I frankly couldn’t believe what was coming out of my car radio as I drove from store to store doing Christmas shopping. I’m posting the link here because I think others need to know what this is all about:  http://www.thisamericanlife.org/radio-archives/episode/422/comedians-of-christmas-comedy-special. It’s Act Three: The Little Altar Boy” by Mike Birbiglia that triggered my calling Minnesota Public Radio to express my indignation that it would allow such bias on its station.

I kept asking myself, doesn’t anyone at “This American Life” have the brains — or the sensitivity — to know how offensive Birbiglia’s piece was to Catholics? 

I expect so much better from public radio.

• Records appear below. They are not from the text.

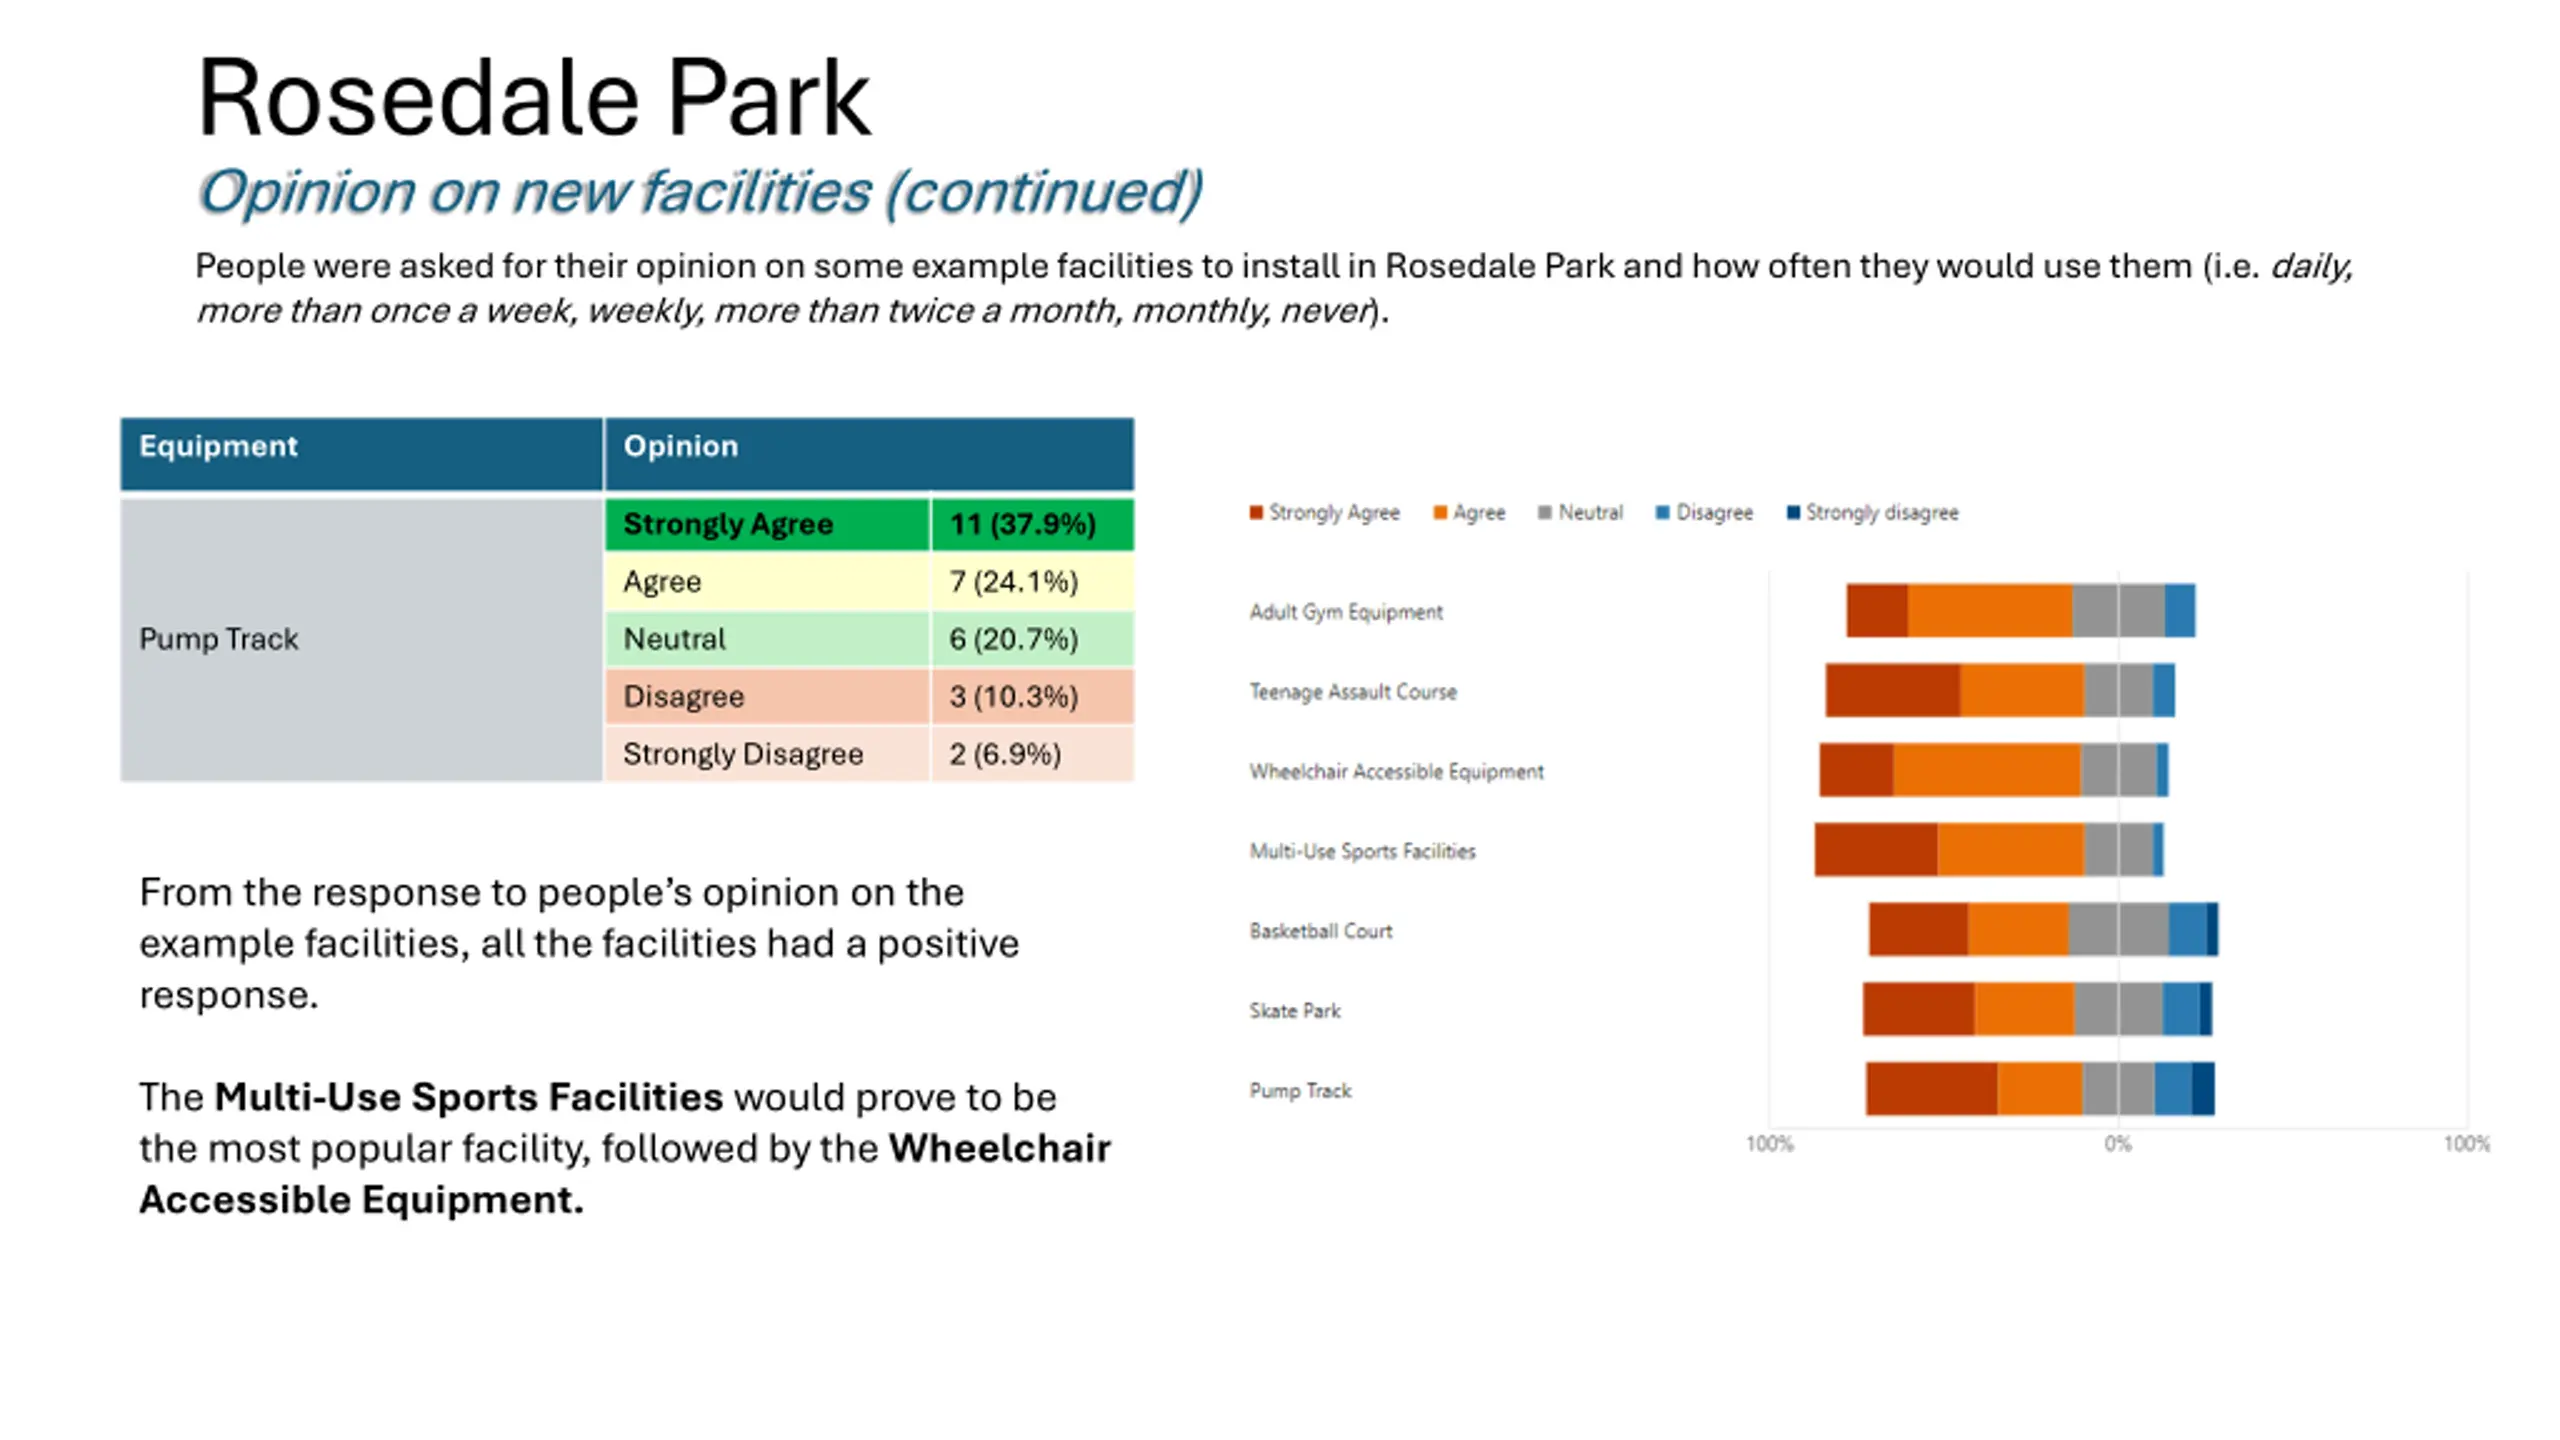Viewport: 2560px width, 1440px height.
Task: Click the Pump Track bar in chart
Action: 2039,1089
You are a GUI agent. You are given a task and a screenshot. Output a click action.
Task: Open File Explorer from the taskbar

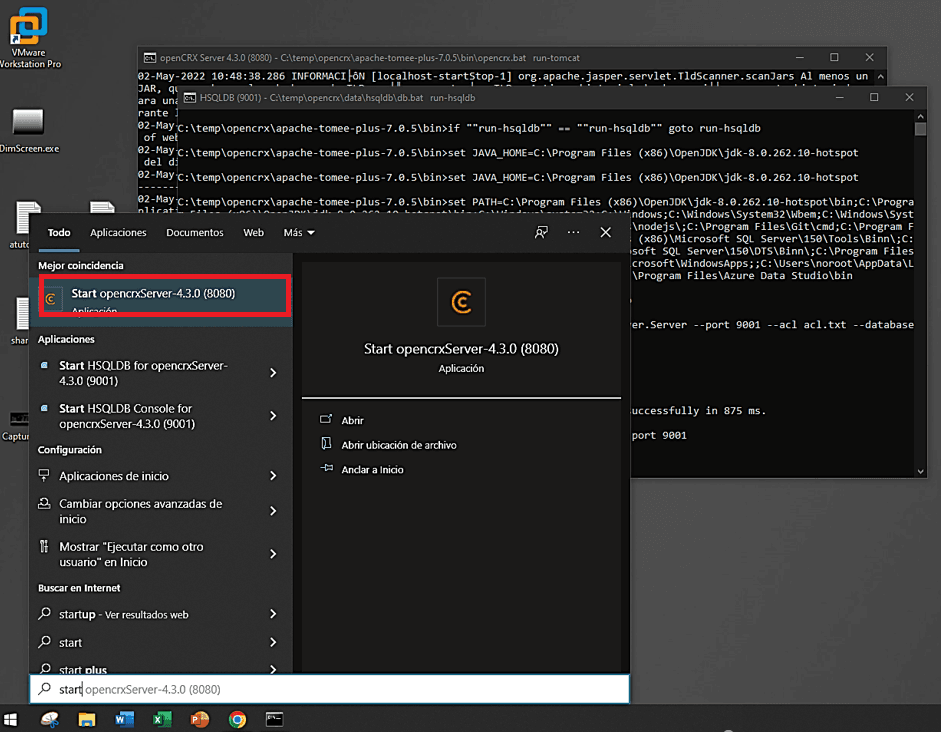87,719
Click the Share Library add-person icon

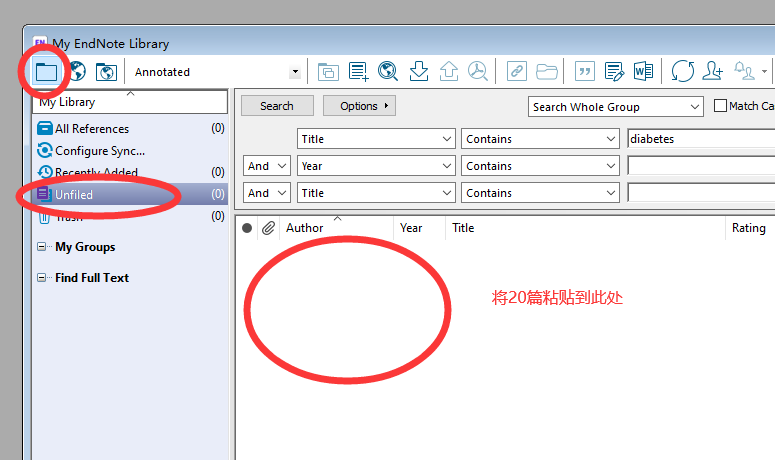pos(712,71)
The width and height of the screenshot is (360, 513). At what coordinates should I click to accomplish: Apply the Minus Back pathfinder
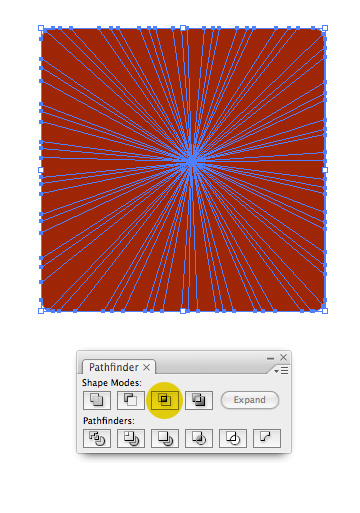267,438
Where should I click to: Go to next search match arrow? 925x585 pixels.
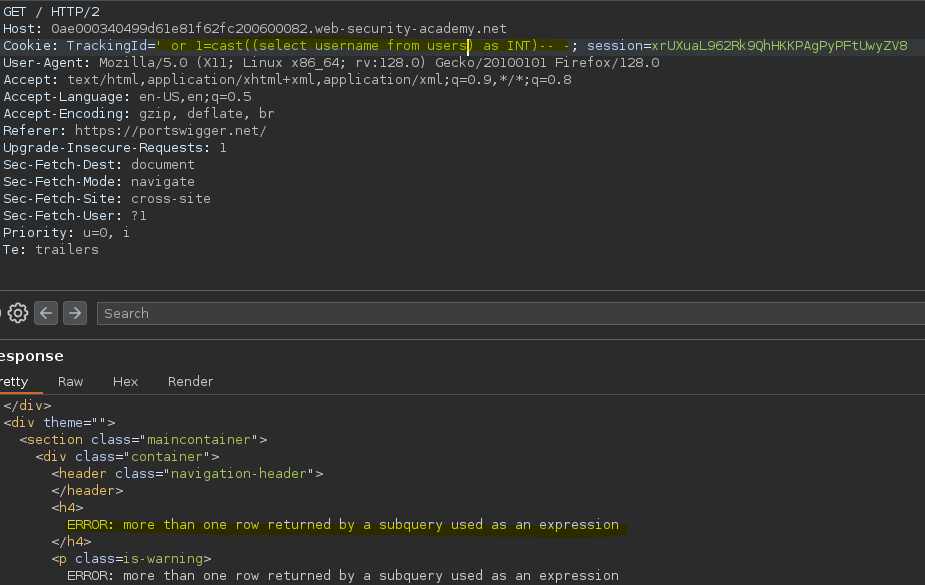[75, 313]
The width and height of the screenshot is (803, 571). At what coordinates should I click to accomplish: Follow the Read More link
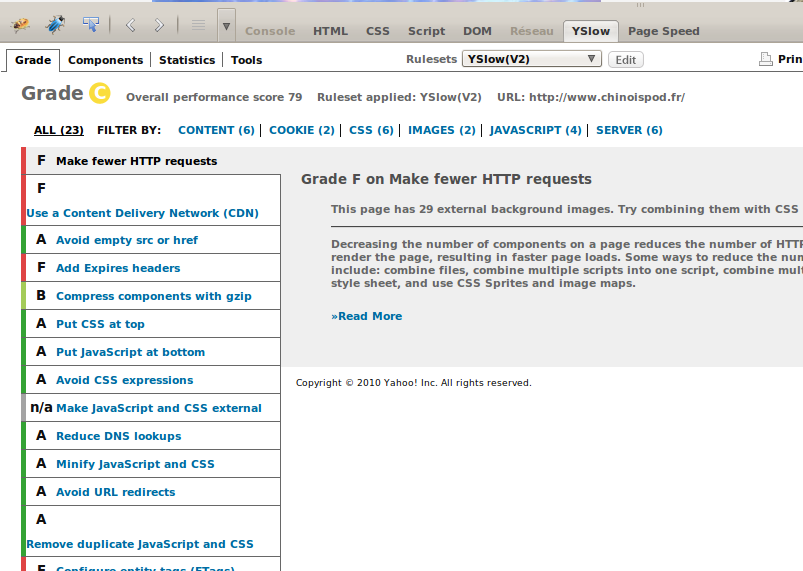(x=366, y=316)
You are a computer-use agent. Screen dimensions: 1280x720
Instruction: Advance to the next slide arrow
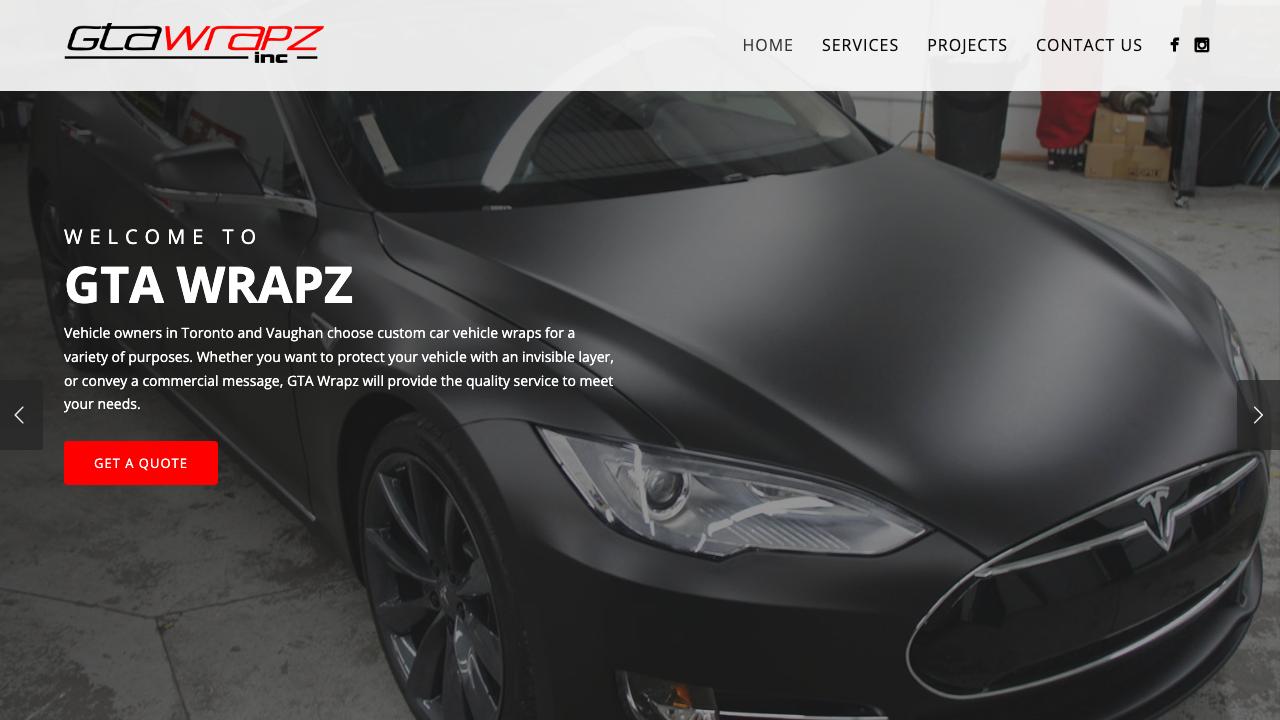(x=1258, y=415)
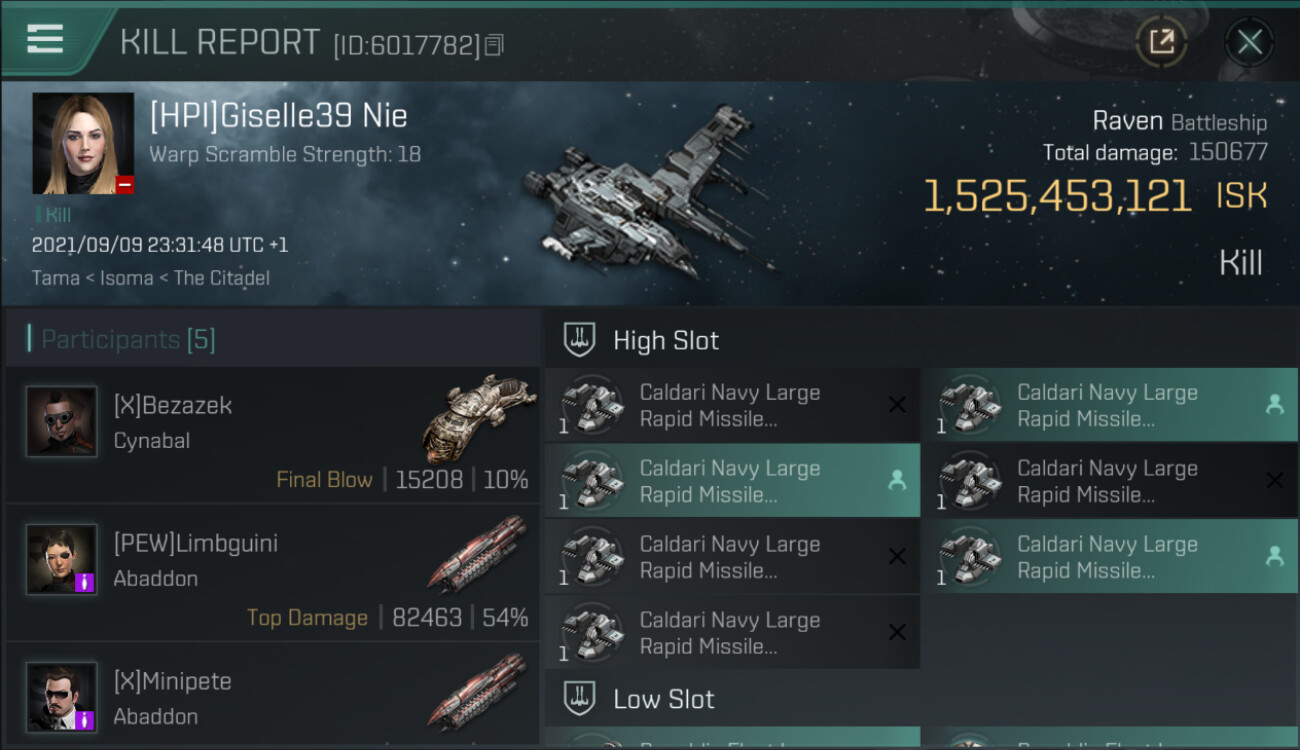Viewport: 1300px width, 750px height.
Task: Open the Tama < Isoma < The Citadel location
Action: point(151,278)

I expect public radio will be the standardbearer against prejudice of all kinds. And then it allowed someone to use its very valuable, “public” air time to make fun of the faith and the religious practices of millions? Intellectually, how does that make sense? I wondered, was the crew laughing along with Mr. Birbiglia, or did anyone in authority anywhere along the way ask themselves, “Are Catholics going to find this not only distasteful but an attack on their beliefs?” They should have.

 As soon as Birbiglia uttered the words, “Christ has lied …,” the little bell should have gone off in the heads of someone, if not at “This American Life,” if not at WBEZ, then certainly at MPR. If someone in any of those public radio offices had the ethics that I equate with public radio they would have pulled the plug on Birbiglia’s mic or on the syndicated feed and apologized to the 70 million Catholics in this country.

 Frankly, Birbiglia’s stuff wasn’t even funny. The jokes by the third graders that were aired early in that show were better than the childish garbage Mr. Birbiglia presented as humor. It’s really too bad he didn’t have the creativity of the third graders.